Restate word for word the lines of the records below, starting at the line that contains "Task: Select the cyan" and ending at the line that contains "Switch to the VALVOLINE", with both of those lines included and nothing else.

········

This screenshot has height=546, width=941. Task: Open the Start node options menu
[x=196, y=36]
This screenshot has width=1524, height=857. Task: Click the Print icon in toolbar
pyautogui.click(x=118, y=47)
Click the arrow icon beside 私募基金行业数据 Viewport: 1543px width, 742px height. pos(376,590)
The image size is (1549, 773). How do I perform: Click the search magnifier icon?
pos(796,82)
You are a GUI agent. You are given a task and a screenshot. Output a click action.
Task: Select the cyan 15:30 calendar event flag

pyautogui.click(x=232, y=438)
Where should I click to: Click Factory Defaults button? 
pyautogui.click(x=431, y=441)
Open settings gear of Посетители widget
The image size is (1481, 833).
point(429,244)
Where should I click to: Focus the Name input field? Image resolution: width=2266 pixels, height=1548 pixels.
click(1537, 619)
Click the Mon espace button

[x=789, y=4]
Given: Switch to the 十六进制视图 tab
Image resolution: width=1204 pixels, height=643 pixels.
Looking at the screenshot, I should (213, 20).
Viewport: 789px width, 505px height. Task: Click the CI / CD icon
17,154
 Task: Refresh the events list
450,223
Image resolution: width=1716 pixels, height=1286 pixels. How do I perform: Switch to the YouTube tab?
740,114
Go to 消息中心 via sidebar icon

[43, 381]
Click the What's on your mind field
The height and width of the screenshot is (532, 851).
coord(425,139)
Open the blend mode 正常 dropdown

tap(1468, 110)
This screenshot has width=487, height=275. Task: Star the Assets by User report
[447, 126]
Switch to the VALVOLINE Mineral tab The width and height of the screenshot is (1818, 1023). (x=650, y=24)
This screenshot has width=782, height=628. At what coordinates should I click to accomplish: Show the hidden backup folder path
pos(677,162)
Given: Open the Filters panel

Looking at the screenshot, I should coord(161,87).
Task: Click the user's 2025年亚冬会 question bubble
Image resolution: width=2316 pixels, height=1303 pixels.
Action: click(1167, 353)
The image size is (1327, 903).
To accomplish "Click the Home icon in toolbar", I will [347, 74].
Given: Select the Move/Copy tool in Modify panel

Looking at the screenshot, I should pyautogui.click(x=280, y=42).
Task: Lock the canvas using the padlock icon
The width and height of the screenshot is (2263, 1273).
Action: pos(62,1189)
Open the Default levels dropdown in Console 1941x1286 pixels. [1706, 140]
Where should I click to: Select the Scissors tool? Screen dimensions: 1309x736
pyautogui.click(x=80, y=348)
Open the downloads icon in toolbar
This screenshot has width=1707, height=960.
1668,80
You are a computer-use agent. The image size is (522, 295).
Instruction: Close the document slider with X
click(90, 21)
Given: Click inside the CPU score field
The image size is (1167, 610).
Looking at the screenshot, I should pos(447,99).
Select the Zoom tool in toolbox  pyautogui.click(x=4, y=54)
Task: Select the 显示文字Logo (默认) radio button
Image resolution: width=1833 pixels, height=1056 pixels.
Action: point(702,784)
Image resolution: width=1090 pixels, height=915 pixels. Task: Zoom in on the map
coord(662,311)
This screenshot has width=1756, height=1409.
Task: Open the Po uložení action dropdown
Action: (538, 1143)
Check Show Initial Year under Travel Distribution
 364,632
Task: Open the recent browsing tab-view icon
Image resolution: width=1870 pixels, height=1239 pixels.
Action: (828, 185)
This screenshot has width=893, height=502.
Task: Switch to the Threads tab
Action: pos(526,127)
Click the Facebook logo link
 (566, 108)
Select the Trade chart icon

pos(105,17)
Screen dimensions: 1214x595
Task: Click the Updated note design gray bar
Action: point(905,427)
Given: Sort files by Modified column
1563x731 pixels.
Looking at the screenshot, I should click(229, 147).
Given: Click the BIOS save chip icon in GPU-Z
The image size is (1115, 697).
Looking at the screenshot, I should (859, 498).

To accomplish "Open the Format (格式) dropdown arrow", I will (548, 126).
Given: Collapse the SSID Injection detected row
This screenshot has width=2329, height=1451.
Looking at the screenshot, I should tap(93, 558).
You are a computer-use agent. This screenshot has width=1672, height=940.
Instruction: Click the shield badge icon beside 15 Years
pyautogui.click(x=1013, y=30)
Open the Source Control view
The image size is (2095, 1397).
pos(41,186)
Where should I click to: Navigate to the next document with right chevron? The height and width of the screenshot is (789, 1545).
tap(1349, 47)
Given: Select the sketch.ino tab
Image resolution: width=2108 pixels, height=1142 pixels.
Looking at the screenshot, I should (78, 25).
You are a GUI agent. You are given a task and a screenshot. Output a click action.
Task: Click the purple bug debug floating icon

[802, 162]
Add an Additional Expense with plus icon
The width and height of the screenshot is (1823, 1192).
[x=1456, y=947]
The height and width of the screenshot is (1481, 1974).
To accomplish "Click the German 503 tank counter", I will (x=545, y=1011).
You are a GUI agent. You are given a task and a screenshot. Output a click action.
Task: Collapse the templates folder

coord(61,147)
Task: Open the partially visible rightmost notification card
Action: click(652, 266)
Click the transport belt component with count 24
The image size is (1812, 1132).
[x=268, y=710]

········

## ANSWER TO THE EXERCISE
Task: Select the cyan 15:30 calendar event flag

pyautogui.click(x=232, y=438)
Where should I click to: Click Factory Defaults button? 
pyautogui.click(x=431, y=441)
Open settings gear of Посетители widget
The image size is (1481, 833).
point(429,244)
Where should I click to: Focus the Name input field? Image resolution: width=2266 pixels, height=1548 pixels.
click(1537, 619)
Click the Mon espace button

[x=789, y=4]
Given: Switch to the 十六进制视图 tab
Image resolution: width=1204 pixels, height=643 pixels.
Looking at the screenshot, I should (213, 20).
Viewport: 789px width, 505px height. Task: Click the CI / CD icon
17,154
 Task: Refresh the events list
450,223
Image resolution: width=1716 pixels, height=1286 pixels. How do I perform: Switch to the YouTube tab?
740,114
Go to 消息中心 via sidebar icon

[43, 381]
Click the What's on your mind field
The height and width of the screenshot is (532, 851).
coord(425,139)
Open the blend mode 正常 dropdown

tap(1468, 110)
This screenshot has width=487, height=275. Task: Star the Assets by User report
[447, 126]
Switch to the VALVOLINE Mineral tab The width and height of the screenshot is (1818, 1023). (x=650, y=24)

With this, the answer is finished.